Once you have set up your `config.sh` let's add the `git-mirrors.sh` script to `crontab`. Just execute `crontab -e` and add the following value to it.
@hourly /home/gitmirror/gitlab-mirrors/git-mirrors.sh
Here's an example of a file tree where I have multiple groups specified with a different gitlab-mirrors project governing each.
```
/home/gitmirror/
├── mirror-management
│ ├── GitLab
│ │ └── gitlab-mirrors
│ ├── Mirrors
│ │ ├── authors_files
│ │ ├── gitlab-mirrors
│ └── Subscribers
│ └── gitlab-mirrors
└── repositories
├── GitLab
│ └── gitlab-mirrors
├── Mirrors
│ ├── git
│ ├── gitlabhq
│ ├── gitlab-shell
│ ├── nsca-ng
│ ├── python-gitlab
│ ├── ruby
│ └── systems-svn
└── Subscribers
└── GitLab Enterprise Edition
```
Where I have all of my gitlab-mirrors installation located in `/home/gitmirror/mirror-management` and the config.sh for each is similar except for the `gitlab_namespace` option for each [`config.sh`](../config.sh.SAMPLE).
## Using your own user
Your steps will be similar to using a dedicated `gitmirror` user. Set up your SSH keys; copy `config.sh` and configure it; use your own system cron job to synchronize mirrors on a schedule. There are a few caveats to using your own user instead of a dedicated administrator.
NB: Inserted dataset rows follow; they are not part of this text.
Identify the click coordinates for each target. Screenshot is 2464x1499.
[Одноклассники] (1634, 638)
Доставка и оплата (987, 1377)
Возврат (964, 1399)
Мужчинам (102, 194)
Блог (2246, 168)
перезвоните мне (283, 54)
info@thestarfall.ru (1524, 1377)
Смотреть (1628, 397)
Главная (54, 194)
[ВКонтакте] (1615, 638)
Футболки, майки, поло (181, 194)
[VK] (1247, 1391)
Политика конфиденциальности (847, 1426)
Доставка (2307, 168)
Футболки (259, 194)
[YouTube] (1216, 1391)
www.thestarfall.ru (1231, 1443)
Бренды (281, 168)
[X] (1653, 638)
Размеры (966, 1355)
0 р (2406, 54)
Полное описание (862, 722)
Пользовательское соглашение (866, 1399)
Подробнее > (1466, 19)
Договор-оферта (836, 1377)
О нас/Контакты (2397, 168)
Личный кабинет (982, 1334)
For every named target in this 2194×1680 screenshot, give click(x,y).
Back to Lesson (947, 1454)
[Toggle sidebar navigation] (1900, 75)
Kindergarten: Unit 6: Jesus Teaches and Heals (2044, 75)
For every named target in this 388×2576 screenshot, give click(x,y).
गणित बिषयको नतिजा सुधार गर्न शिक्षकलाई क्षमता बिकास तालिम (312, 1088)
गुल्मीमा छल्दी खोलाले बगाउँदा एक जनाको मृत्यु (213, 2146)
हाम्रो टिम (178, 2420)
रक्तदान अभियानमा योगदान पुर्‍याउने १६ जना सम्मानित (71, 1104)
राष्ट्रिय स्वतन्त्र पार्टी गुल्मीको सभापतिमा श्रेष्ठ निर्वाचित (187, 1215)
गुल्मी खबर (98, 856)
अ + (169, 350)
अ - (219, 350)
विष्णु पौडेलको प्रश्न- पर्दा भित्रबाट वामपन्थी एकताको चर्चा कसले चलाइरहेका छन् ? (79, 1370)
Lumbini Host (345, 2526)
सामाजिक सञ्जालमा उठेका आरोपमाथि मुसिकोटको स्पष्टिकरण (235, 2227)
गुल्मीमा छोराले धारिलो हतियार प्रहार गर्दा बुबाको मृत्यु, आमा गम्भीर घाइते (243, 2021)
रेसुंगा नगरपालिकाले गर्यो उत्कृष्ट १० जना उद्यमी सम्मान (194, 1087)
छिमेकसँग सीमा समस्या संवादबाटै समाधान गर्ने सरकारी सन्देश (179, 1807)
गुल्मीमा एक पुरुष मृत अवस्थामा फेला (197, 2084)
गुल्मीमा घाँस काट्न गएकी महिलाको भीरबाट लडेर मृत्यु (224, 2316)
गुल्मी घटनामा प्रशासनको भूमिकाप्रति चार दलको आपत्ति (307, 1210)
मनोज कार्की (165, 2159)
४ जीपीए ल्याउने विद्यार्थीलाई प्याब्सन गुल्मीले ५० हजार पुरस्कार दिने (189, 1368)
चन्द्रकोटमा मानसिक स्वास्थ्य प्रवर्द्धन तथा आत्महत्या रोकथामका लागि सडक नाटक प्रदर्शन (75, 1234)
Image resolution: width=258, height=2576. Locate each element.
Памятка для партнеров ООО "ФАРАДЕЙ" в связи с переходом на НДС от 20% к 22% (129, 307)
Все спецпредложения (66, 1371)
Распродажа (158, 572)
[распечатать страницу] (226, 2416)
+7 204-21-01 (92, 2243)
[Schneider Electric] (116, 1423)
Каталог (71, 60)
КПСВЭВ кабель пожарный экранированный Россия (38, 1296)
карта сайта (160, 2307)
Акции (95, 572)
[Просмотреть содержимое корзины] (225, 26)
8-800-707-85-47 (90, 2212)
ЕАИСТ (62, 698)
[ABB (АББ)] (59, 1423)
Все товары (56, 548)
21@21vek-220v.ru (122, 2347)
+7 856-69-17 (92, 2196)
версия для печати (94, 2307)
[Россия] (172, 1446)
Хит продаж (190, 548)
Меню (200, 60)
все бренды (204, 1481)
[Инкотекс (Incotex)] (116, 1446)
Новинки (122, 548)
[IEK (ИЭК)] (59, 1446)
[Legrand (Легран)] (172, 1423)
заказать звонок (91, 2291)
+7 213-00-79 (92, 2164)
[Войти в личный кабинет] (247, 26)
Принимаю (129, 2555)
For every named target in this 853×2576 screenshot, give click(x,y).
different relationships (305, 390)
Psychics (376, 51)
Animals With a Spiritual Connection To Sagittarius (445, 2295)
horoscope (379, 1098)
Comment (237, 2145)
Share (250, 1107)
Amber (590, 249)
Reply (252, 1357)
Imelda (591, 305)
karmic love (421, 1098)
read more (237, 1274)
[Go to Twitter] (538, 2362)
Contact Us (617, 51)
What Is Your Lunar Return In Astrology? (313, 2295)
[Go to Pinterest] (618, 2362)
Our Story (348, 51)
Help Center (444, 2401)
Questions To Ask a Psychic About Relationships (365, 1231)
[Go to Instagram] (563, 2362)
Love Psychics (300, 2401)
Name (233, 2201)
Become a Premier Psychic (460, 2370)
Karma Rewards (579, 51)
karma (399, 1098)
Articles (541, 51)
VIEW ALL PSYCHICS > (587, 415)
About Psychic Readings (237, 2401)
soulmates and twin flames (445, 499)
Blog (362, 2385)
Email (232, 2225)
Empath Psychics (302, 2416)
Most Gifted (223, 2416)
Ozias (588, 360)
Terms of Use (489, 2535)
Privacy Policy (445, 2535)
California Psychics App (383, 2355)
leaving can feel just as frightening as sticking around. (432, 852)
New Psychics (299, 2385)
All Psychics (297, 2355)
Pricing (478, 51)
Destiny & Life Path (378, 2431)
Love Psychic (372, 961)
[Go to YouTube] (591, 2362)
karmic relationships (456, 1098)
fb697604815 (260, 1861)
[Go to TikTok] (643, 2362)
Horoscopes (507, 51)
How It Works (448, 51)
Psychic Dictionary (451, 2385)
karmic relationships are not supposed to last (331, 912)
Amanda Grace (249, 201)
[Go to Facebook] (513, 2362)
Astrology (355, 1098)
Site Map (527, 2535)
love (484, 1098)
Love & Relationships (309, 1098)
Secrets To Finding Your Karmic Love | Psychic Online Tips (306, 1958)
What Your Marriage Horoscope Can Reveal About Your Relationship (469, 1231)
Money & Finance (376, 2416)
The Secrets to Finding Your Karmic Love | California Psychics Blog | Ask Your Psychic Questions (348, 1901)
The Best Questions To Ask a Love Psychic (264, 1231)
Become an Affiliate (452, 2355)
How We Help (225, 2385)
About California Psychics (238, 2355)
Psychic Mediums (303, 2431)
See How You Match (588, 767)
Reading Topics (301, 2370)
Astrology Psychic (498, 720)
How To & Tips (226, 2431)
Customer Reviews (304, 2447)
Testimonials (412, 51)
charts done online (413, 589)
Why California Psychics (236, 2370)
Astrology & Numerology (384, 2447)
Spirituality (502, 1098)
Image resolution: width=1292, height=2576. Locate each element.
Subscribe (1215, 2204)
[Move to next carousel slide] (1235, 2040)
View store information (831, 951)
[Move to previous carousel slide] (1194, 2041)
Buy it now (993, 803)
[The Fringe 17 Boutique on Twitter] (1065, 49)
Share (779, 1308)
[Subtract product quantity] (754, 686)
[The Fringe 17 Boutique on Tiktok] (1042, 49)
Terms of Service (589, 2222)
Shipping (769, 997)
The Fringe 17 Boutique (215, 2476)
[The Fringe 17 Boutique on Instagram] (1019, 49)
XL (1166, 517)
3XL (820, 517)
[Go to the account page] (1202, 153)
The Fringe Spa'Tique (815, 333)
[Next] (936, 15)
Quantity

1. Currently there is a bug in GitLab 6.0 [#5042][1] which prevents a non-Administrator GitLab user from moving a project to a group even if the group is owned by the user. This means that if you wish to mirror projects in namespaces other than your own username then you will have to first manually create the mirror in GitLab and then run the `add_mirror.sh` command (see Managing repositories).
2. You user will include mirror pushes in your user statistics.